*** Opening of DATA FOR THE TASK ***

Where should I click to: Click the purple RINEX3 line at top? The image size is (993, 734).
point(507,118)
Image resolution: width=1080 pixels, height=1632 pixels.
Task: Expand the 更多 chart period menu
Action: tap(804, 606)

*** Close of DATA FOR THE TASK ***
*** Opening of DATA FOR THE TASK ***

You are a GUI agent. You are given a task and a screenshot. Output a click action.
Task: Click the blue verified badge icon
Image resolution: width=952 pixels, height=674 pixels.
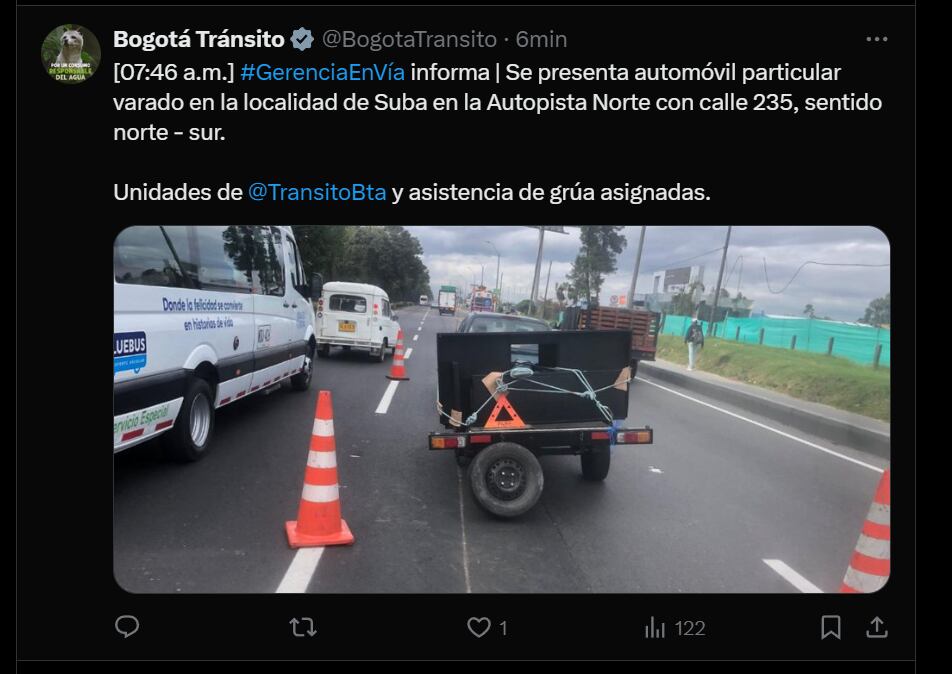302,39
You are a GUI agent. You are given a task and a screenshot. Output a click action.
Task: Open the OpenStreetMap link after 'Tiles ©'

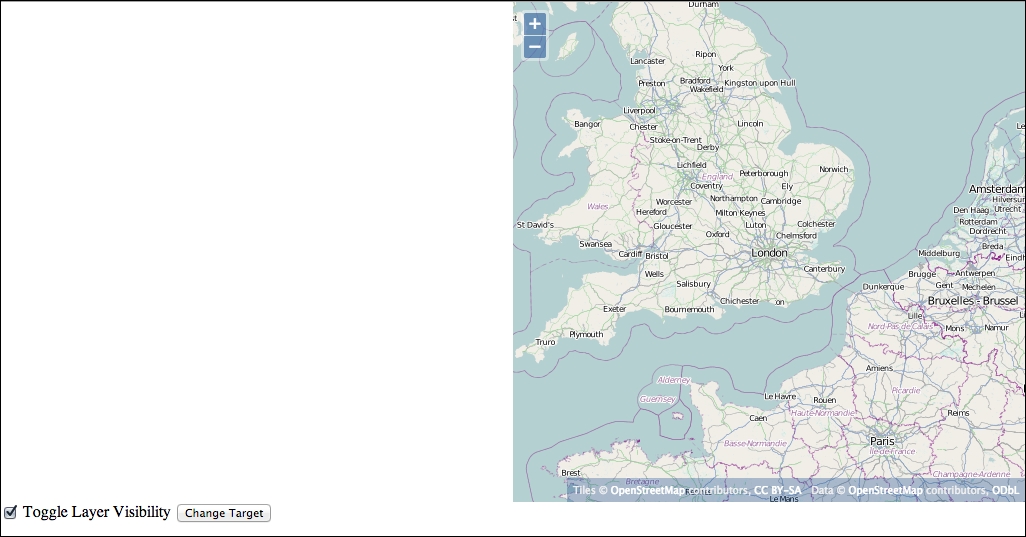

*** Close of DATA FOR THE TASK ***
*** Opening of DATA FOR THE TASK ***

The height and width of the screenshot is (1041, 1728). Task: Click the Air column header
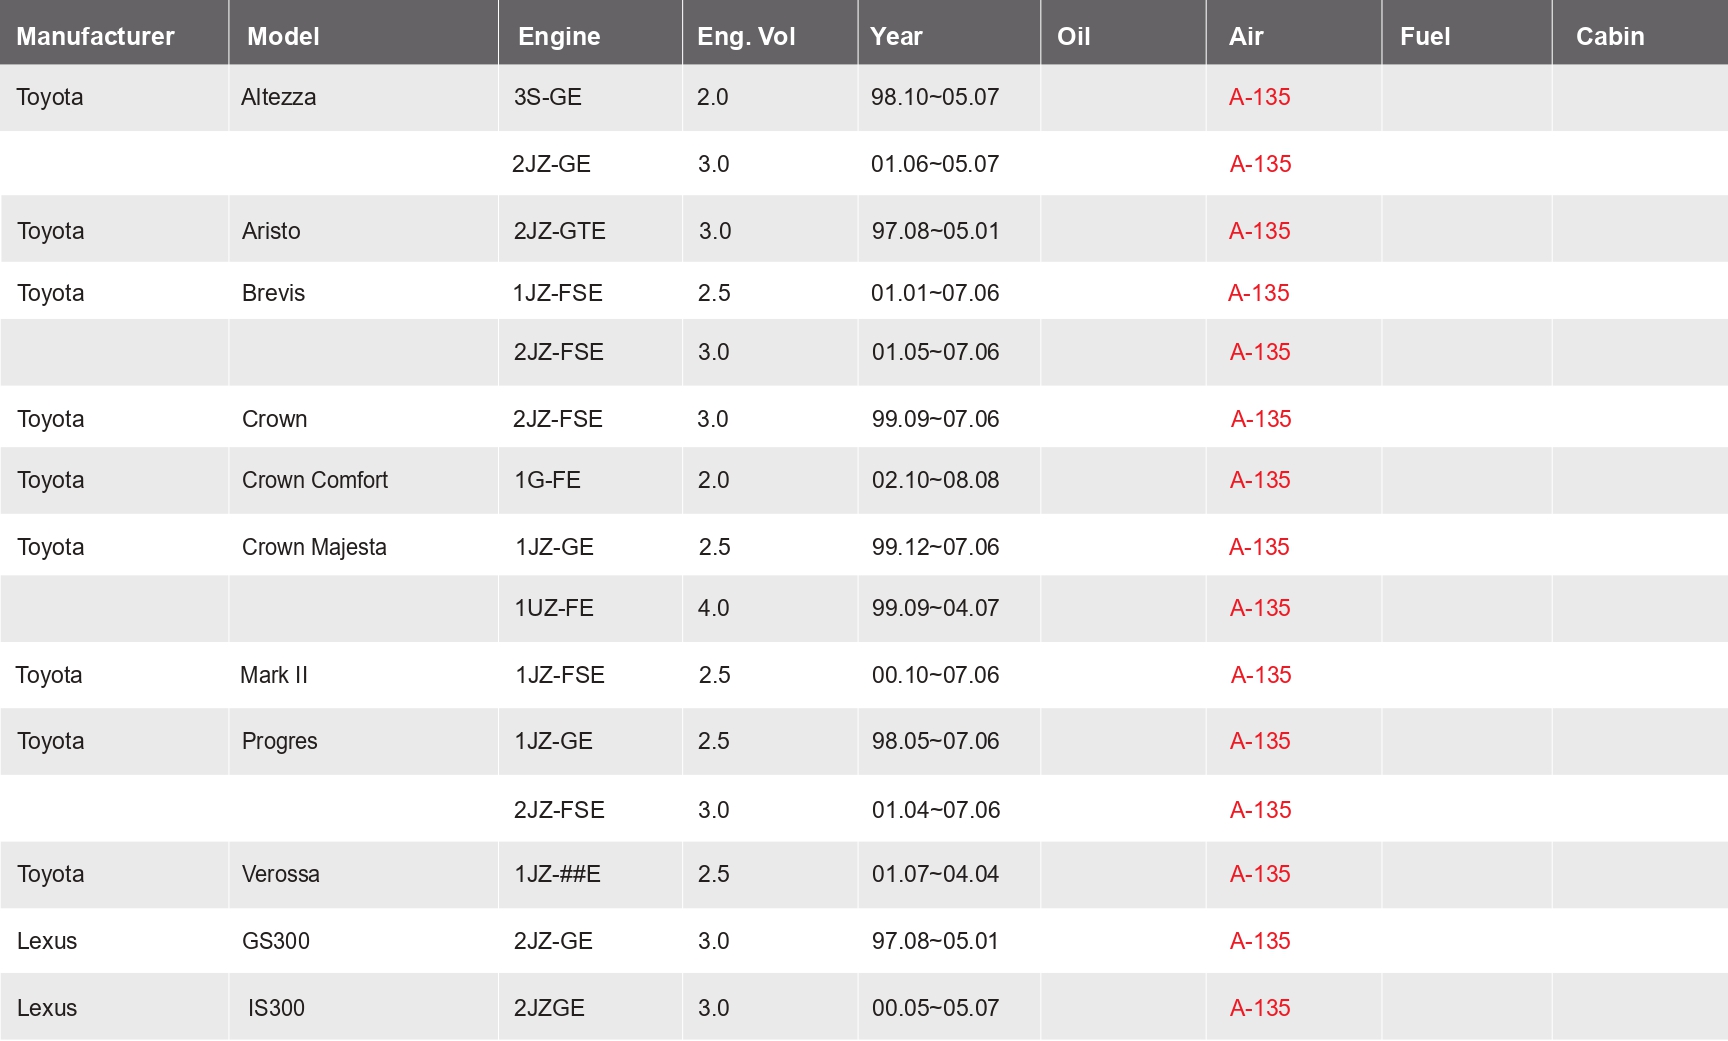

*** Close of DATA FOR THE TASK ***

Copy exactly the part of the material above that opens with the line containing "Task: Click the blue verified badge icon" and closes with the line containing "Task: Open the", ends included. Drop the images.

Task: Click the blue verified badge icon
Image resolution: width=952 pixels, height=674 pixels.
302,39
You are a GUI agent. You are given a task and a screenshot. Output a click action.
Task: Open the OpenStreetMap link after 'Tiles ©'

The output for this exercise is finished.